Case Name: Galle et al. v. Tode et al.
Court: New York Supreme Court, General Term
Jurisdiction: New York
Decision Date: 1891-05-15
Citations: 14 N.Y.S. 531
Docket Number: 
Parties: Galle et al. v. Tode et al.
Judges: 
Reporter: West's New York Supplement
Volume: 14
Pages: 531–532

Head Matter:
Galle et al. v. Tode et al.
(Supreme Court, General Term,, First Department.
May 15, 1891.)
1. Fraudulent Conveyances—Actions to Set Aside—By Whom Maintainable.
An unsecured creditor at large cannot maintain a creditors’ bill to set aside alleged fraudulent confessions of judgment by his debtor in favor of other creditors.
2. Attachment—When Granted—Preferring Other Creditors.
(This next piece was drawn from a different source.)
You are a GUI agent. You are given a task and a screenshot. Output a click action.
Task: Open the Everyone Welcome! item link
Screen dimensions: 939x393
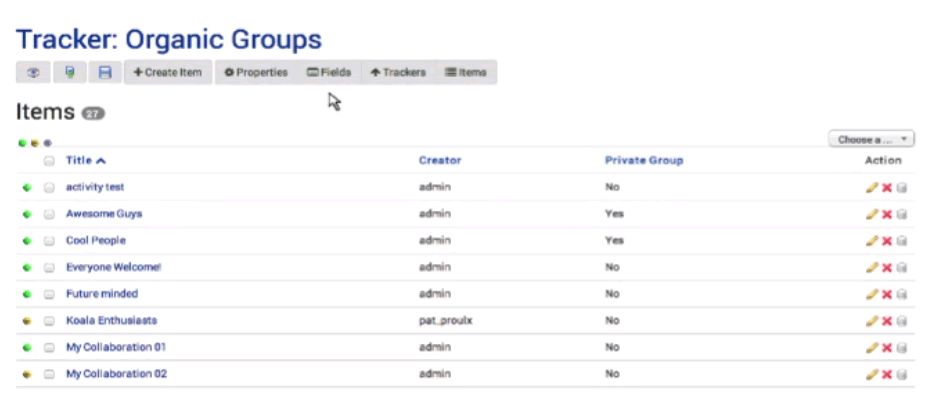114,267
Defendants, being in financial straits, converted their concern into a corporation, with the view of gaining time, but were informed by counsel that the transfer of their property to the corporation was fraudulent as to creditors, and would be set aside. They then had a meeting with their creditors, and assured them that all should be treated equally, and no preferences made. Thereafter the corporation retransferred its property to defendants, who thereupon confessed judgment in favor of certain creditors, caused executions to be issued thereon, and then issued a call inviting creditors to settle. Held that, defendants having lulled their creditors at large into security by promising a settlement without preferences, their subsequent confessions of judgment in favor of other creditors, though made upon bona fide claims, were fraudulent and void, and constituted grounds for an attachment at the suit of such unsecured creditors at large.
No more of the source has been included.